Rewrite the records below as a numbered list, one line per item, and leave out any blank lines.
## BEGIN
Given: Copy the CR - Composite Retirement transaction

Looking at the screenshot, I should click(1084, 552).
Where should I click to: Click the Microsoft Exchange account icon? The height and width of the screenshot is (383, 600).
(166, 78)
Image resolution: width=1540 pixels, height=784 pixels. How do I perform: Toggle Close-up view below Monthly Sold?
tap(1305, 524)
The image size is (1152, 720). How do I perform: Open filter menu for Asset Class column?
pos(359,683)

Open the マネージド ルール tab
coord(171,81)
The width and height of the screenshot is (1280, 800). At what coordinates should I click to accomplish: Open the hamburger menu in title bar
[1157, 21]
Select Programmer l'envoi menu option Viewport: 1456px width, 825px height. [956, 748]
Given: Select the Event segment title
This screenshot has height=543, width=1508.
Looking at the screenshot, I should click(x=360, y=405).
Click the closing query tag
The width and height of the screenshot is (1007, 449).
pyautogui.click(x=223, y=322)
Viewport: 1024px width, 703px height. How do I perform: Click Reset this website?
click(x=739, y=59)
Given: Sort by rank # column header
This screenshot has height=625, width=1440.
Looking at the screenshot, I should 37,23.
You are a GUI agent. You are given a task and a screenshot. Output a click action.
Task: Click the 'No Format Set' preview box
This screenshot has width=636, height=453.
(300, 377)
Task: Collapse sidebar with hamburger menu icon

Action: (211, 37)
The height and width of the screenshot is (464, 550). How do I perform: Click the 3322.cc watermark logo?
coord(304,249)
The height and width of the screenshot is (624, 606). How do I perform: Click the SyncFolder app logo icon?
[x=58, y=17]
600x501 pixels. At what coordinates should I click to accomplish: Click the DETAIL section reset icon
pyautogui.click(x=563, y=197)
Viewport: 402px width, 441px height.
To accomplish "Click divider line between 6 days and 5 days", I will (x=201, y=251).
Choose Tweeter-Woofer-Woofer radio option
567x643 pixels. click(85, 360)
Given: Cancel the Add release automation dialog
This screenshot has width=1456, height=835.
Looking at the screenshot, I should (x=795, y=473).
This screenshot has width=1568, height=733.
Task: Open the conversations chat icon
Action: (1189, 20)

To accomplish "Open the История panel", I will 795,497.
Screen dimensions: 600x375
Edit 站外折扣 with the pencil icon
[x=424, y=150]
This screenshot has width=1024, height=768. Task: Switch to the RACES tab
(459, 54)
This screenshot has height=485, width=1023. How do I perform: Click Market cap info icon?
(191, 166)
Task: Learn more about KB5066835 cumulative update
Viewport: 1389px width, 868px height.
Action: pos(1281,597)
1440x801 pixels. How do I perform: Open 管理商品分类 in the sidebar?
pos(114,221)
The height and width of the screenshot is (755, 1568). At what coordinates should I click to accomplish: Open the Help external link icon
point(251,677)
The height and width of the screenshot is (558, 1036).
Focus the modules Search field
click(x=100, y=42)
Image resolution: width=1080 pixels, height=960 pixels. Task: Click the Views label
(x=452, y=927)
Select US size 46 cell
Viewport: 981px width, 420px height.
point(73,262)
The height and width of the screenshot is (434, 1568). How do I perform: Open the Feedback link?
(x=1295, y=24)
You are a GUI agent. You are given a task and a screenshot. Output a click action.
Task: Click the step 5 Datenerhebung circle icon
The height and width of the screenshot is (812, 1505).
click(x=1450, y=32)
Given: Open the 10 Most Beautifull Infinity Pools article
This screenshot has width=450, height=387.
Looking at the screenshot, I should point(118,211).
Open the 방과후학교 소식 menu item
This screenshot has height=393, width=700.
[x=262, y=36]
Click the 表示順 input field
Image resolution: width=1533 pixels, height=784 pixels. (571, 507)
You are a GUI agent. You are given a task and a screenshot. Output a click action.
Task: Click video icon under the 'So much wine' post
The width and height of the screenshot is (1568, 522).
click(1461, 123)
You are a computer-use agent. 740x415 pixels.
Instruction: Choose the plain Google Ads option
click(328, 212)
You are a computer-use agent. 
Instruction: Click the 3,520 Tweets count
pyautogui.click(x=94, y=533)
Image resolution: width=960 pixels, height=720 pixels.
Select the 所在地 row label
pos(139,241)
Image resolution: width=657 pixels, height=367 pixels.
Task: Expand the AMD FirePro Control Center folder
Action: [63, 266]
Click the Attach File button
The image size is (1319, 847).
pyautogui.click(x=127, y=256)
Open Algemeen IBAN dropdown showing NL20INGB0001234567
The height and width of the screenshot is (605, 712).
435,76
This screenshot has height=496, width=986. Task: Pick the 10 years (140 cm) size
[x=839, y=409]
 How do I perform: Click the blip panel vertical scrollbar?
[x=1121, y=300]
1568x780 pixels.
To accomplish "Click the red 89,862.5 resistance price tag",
## END
> [Full response]
1. Given: Copy the CR - Composite Retirement transaction
2. Looking at the screenshot, I should click(1084, 552).
3. Where should I click to: Click the Microsoft Exchange account icon? The height and width of the screenshot is (383, 600).
4. (166, 78)
5. Image resolution: width=1540 pixels, height=784 pixels. How do I perform: Toggle Close-up view below Monthly Sold?
6. tap(1305, 524)
7. The image size is (1152, 720). How do I perform: Open filter menu for Asset Class column?
8. pos(359,683)
9. Open the マネージド ルール tab
10. coord(171,81)
11. The width and height of the screenshot is (1280, 800). At what coordinates should I click to accomplish: Open the hamburger menu in title bar
12. [1157, 21]
13. Select Programmer l'envoi menu option Viewport: 1456px width, 825px height. [956, 748]
14. Given: Select the Event segment title
15. This screenshot has height=543, width=1508.
16. Looking at the screenshot, I should click(x=360, y=405).
17. Click the closing query tag
18. The width and height of the screenshot is (1007, 449).
19. pyautogui.click(x=223, y=322)
20. Viewport: 1024px width, 703px height. How do I perform: Click Reset this website?
21. click(x=739, y=59)
22. Given: Sort by rank # column header
23. This screenshot has height=625, width=1440.
24. Looking at the screenshot, I should 37,23.
25. You are a GUI agent. You are given a task and a screenshot. Output a click action.
26. Task: Click the 'No Format Set' preview box
27. This screenshot has width=636, height=453.
28. (300, 377)
29. Task: Collapse sidebar with hamburger menu icon
30. Action: (211, 37)
31. The height and width of the screenshot is (464, 550). How do I perform: Click the 3322.cc watermark logo?
32. coord(304,249)
33. The height and width of the screenshot is (624, 606). How do I perform: Click the SyncFolder app logo icon?
34. [x=58, y=17]
35. 600x501 pixels. At what coordinates should I click to accomplish: Click the DETAIL section reset icon
36. pyautogui.click(x=563, y=197)
37. Viewport: 402px width, 441px height.
38. To accomplish "Click divider line between 6 days and 5 days", I will (x=201, y=251).
39. Choose Tweeter-Woofer-Woofer radio option
40. 567x643 pixels. click(85, 360)
41. Given: Cancel the Add release automation dialog
42. This screenshot has width=1456, height=835.
43. Looking at the screenshot, I should (x=795, y=473).
44. This screenshot has width=1568, height=733.
45. Task: Open the conversations chat icon
46. Action: (1189, 20)
47. To accomplish "Open the История panel", I will 795,497.
48. Screen dimensions: 600x375
49. Edit 站外折扣 with the pencil icon
50. [x=424, y=150]
51. This screenshot has width=1024, height=768. Task: Switch to the RACES tab
52. (459, 54)
53. This screenshot has height=485, width=1023. How do I perform: Click Market cap info icon?
54. (191, 166)
55. Task: Learn more about KB5066835 cumulative update
56. Viewport: 1389px width, 868px height.
57. Action: pos(1281,597)
58. 1440x801 pixels. How do I perform: Open 管理商品分类 in the sidebar?
59. pos(114,221)
60. The height and width of the screenshot is (755, 1568). At what coordinates should I click to accomplish: Open the Help external link icon
61. point(251,677)
62. The height and width of the screenshot is (558, 1036).
63. Focus the modules Search field
64. click(x=100, y=42)
65. Image resolution: width=1080 pixels, height=960 pixels. Task: Click the Views label
66. (x=452, y=927)
67. Select US size 46 cell
68. Viewport: 981px width, 420px height.
69. point(73,262)
70. The height and width of the screenshot is (434, 1568). How do I perform: Open the Feedback link?
71. (x=1295, y=24)
72. You are a GUI agent. You are given a task and a screenshot. Output a click action.
73. Task: Click the step 5 Datenerhebung circle icon
74. The height and width of the screenshot is (812, 1505).
75. click(x=1450, y=32)
76. Given: Open the 10 Most Beautifull Infinity Pools article
77. This screenshot has width=450, height=387.
78. Looking at the screenshot, I should point(118,211).
79. Open the 방과후학교 소식 menu item
80. This screenshot has height=393, width=700.
81. [x=262, y=36]
82. Click the 表示順 input field
83. Image resolution: width=1533 pixels, height=784 pixels. (571, 507)
84. You are a GUI agent. You are given a task and a screenshot. Output a click action.
85. Task: Click video icon under the 'So much wine' post
86. The width and height of the screenshot is (1568, 522).
87. click(1461, 123)
88. You are a computer-use agent. 740x415 pixels.
89. Instruction: Choose the plain Google Ads option
90. click(328, 212)
91. You are a computer-use agent. 
92. Instruction: Click the 3,520 Tweets count
93. pyautogui.click(x=94, y=533)
94. Image resolution: width=960 pixels, height=720 pixels.
95. Select the 所在地 row label
96. pos(139,241)
97. Image resolution: width=657 pixels, height=367 pixels.
98. Task: Expand the AMD FirePro Control Center folder
99. Action: [63, 266]
100. Click the Attach File button
101. The image size is (1319, 847).
102. pyautogui.click(x=127, y=256)
103. Open Algemeen IBAN dropdown showing NL20INGB0001234567
104. The height and width of the screenshot is (605, 712).
105. 435,76
106. This screenshot has height=496, width=986. Task: Pick the 10 years (140 cm) size
107. [x=839, y=409]
108.  How do I perform: Click the blip panel vertical scrollbar?
109. [x=1121, y=300]
110. 1568x780 pixels.
111. To accomplish "Click the red 89,862.5 resistance price tag",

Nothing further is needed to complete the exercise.